* Start DOCUMENT SECTION *

You seem to be assuming that things are either determined or entirely chaotic. Quantum mechanics is more of a structured hybrid of those two extremes. For example, the energies of electrons in atoms can only take certain values, and there are well-defined probabilities associated with transitions between energy levels. Whether an electron transitions to one of the allowed levels or another does seem, as far as we know, to be entirely down to the luck of the draw.

You can contrast this with a roll of a dice, in that while there is a set of possible results of the roll, and you can assign a probability to each, you could, in principle, work out which result you were going to get if you knew enough about all of the circumstances- eg the angle and speed at which the dice left the hand, the air resistance, the frictional and elastic qualities of the dice and the surface upon which it lands and so on. In that sense, the roll of a dice is determined, and the probabilistic nature of it is really a reflection of our ignorance of all of the underlying details that determine the outcome. By contrast, QM seems to suggest that there is no comparable underlying mechanism with the electron transitions. There are well-established results (see Bell's theorem, for example) which rule out the possibility of ever finding so-called 'hidden variable' theories.

* End DOCUMENT SECTION *
* Start DATA LINES *

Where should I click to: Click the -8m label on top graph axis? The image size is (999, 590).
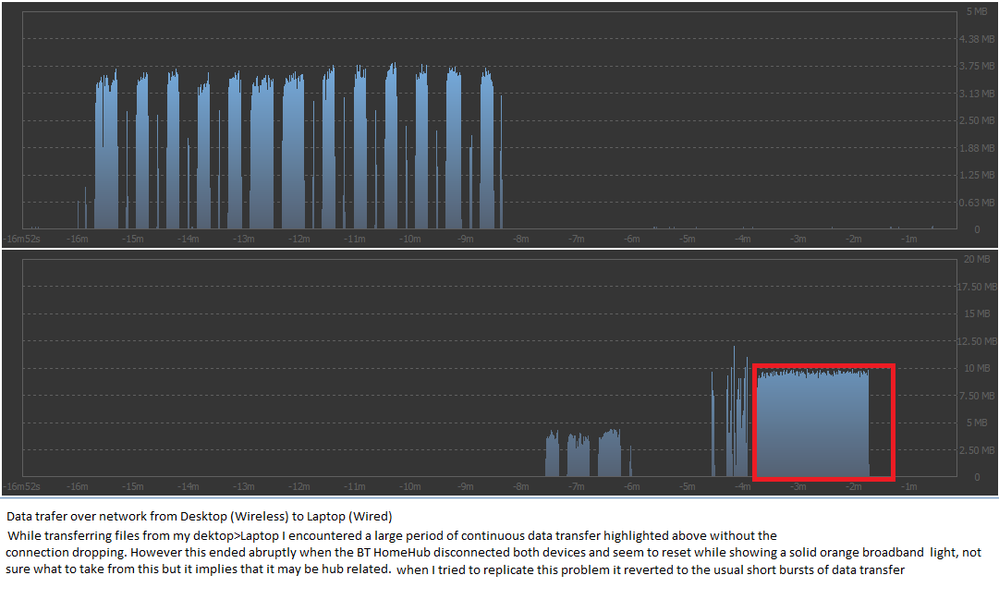tap(521, 239)
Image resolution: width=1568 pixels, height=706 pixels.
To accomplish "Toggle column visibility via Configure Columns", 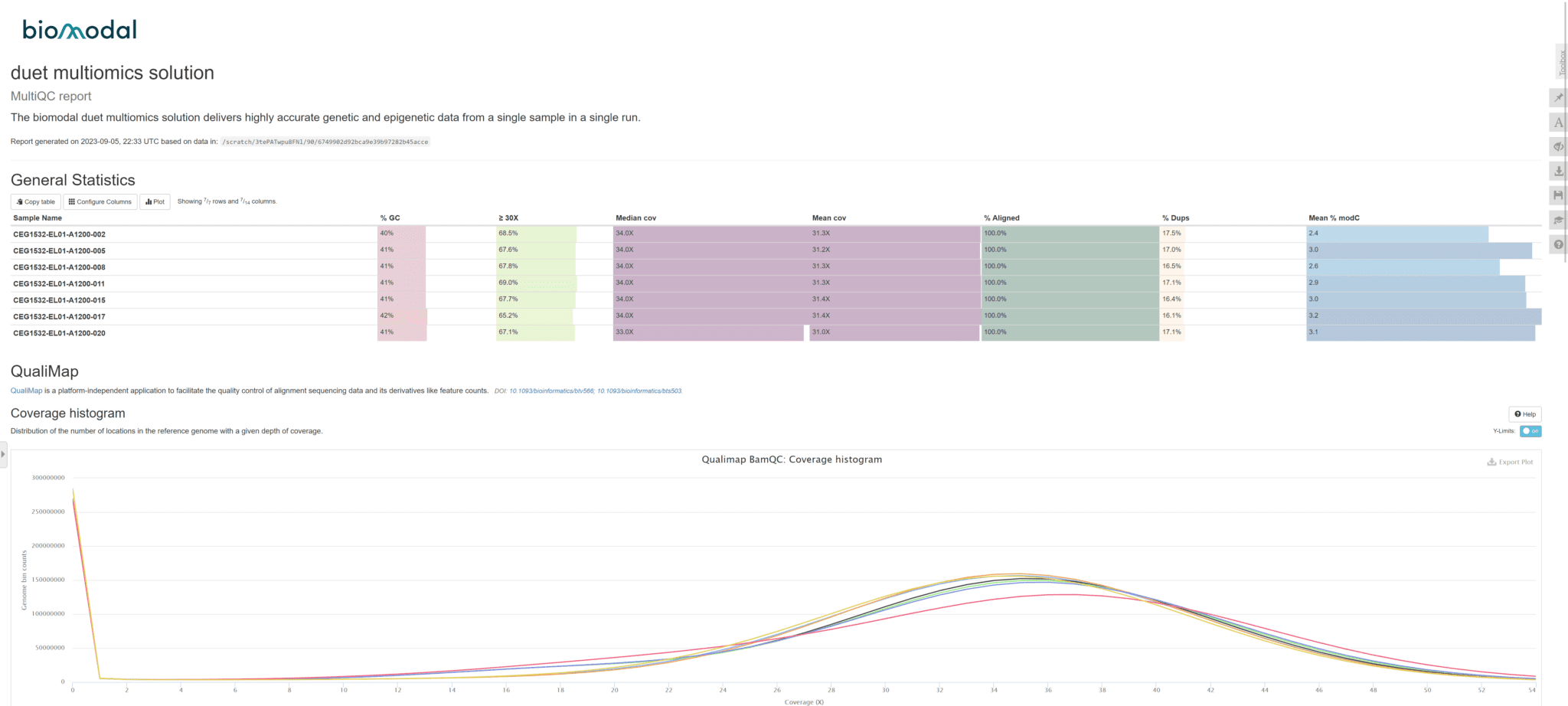I will tap(100, 201).
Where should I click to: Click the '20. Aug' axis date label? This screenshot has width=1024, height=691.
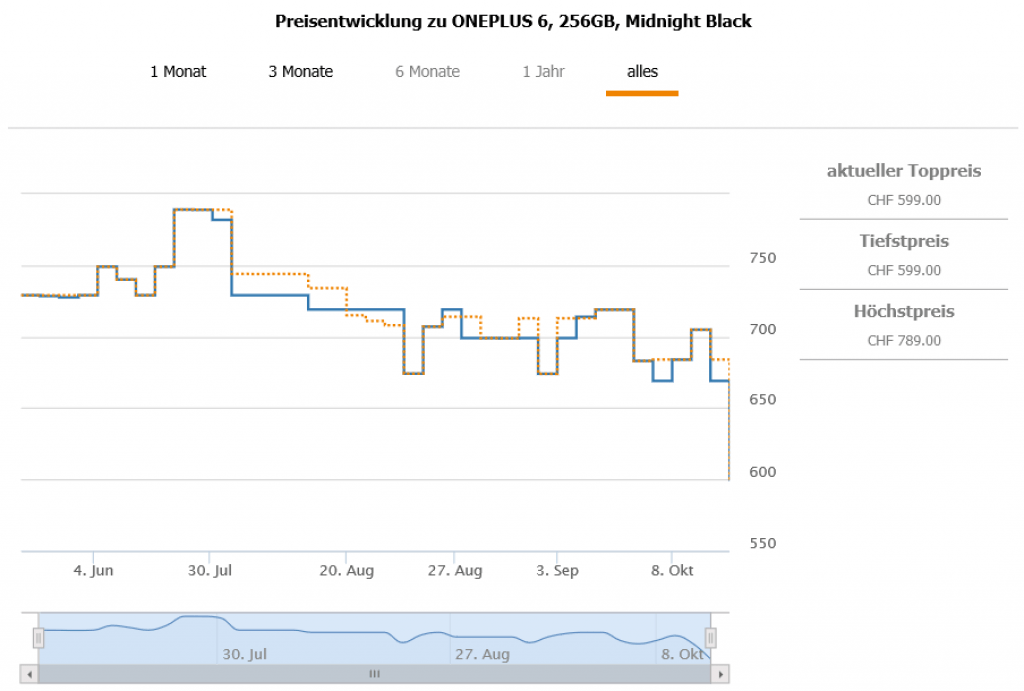pyautogui.click(x=346, y=571)
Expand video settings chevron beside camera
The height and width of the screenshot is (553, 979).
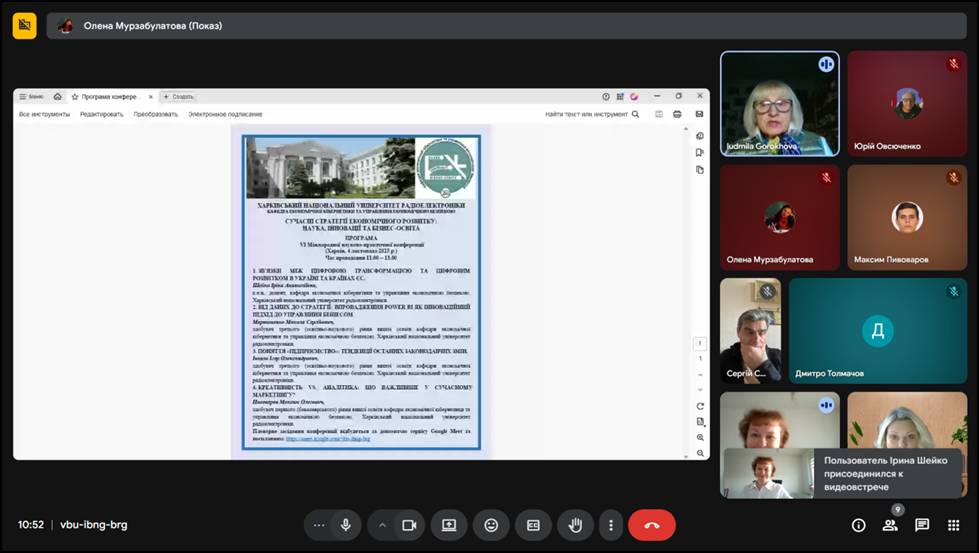[381, 525]
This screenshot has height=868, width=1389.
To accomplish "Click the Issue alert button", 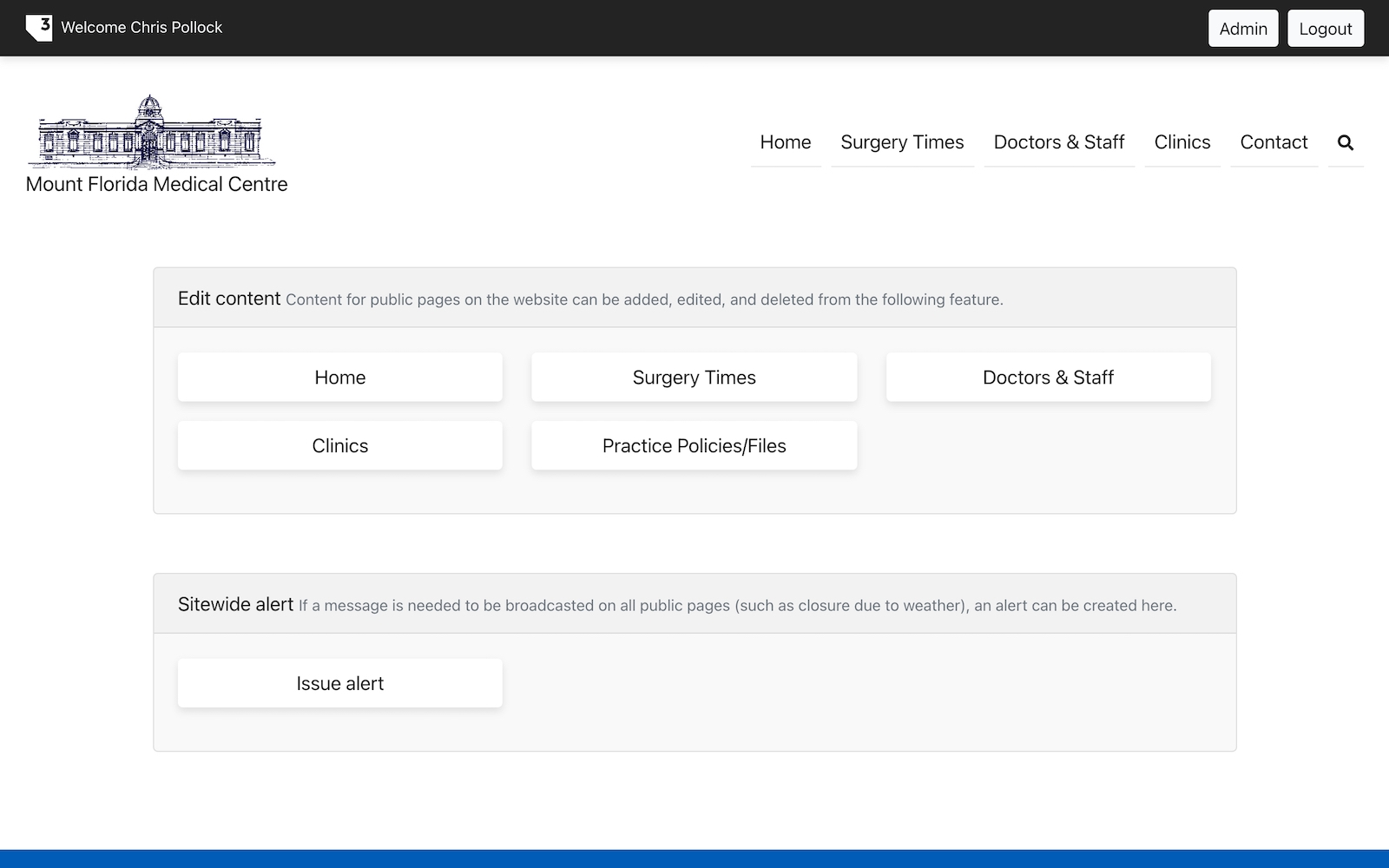I will [x=339, y=683].
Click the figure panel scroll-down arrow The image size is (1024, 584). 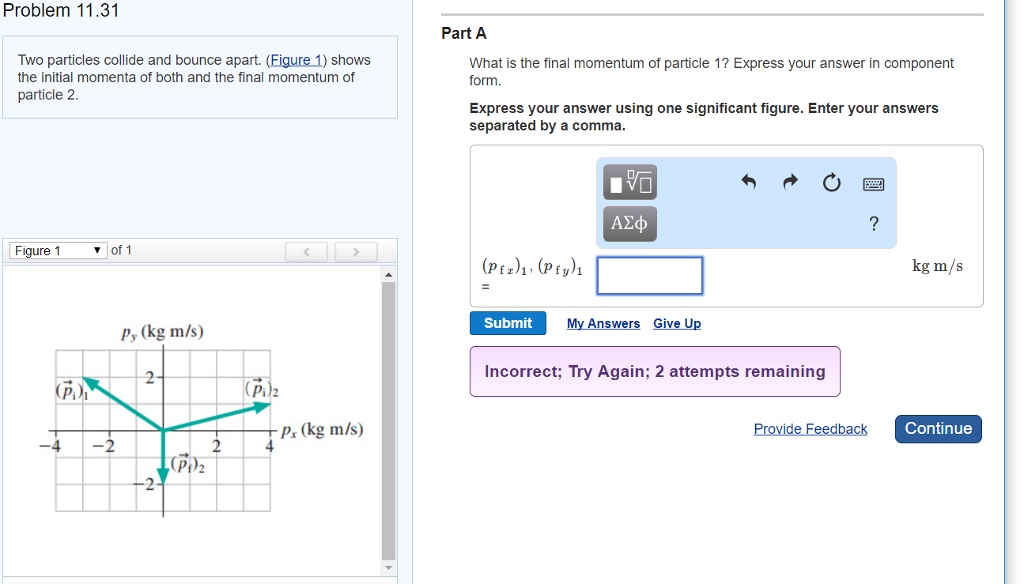(x=388, y=566)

* End DATA LINES *

THE TASKS ->
a) Please return each line of the records that contains the word "Where", with case counting.
b) Extend the text on quantum randomness and dice rolls, picking up after its final sentence.
The text and the records have no connection to each other.

TASK ANSWERS ->
a)
Where should I click to: Click the -8m label on top graph axis? The image size is (999, 590).
Where should I click to: Click the '20. Aug' axis date label? This screenshot has width=1024, height=691.

b)
  • My question is why the wave function the way it is as opposed to something else
    – user62907
    Sep 15, 2023 at 11:24
  • Good question. Nobody really knows. There are endless arguments about 'what's really going on under the surface' in QM. The wave function itself is a solution to an equation proposed a century ago, which is clearly just a model of what's going on, fudging a lot of the complexities. For example, when you solve the equation for an electron in a solid, you typically adopt the 'one electron approximation' in which the interactions with the trillions of other electrons in the solid are treated as a classical background potential... Sep 15, 2023 at 13:02
  • ... which is clearly not what happens in reality, but nonetheless it gives answers that closely match experimental results. Sep 15, 2023 at 13:03

When we say Quantum Mechanics is non-deterministic, that has a technical meaning. Specifically, it does not mean that reality is absurd and there are no rules. What is meant by that statement is that the state of a system can, in general, only probabilistically predict the outcome of measurements. Hence, the outcome cannot be predicted or determined with certainty. That is all what "non-determinism" means here, no more, no less.

The universe still follows a very strict set of rules in Quantum Mechanics. For e.g. the future state of a system, in absence of measurements, can be predicted deterministically. And the probabilities of measuring outcomes can be calculated deterministically using the Born rule. This means that, while you cannot predict the outcome of a single measurement, you can make predictions for a repeated set of measurements

But if, say, these things were unpredictable and happening for no reason, why does the Born’s rule exist in the first place?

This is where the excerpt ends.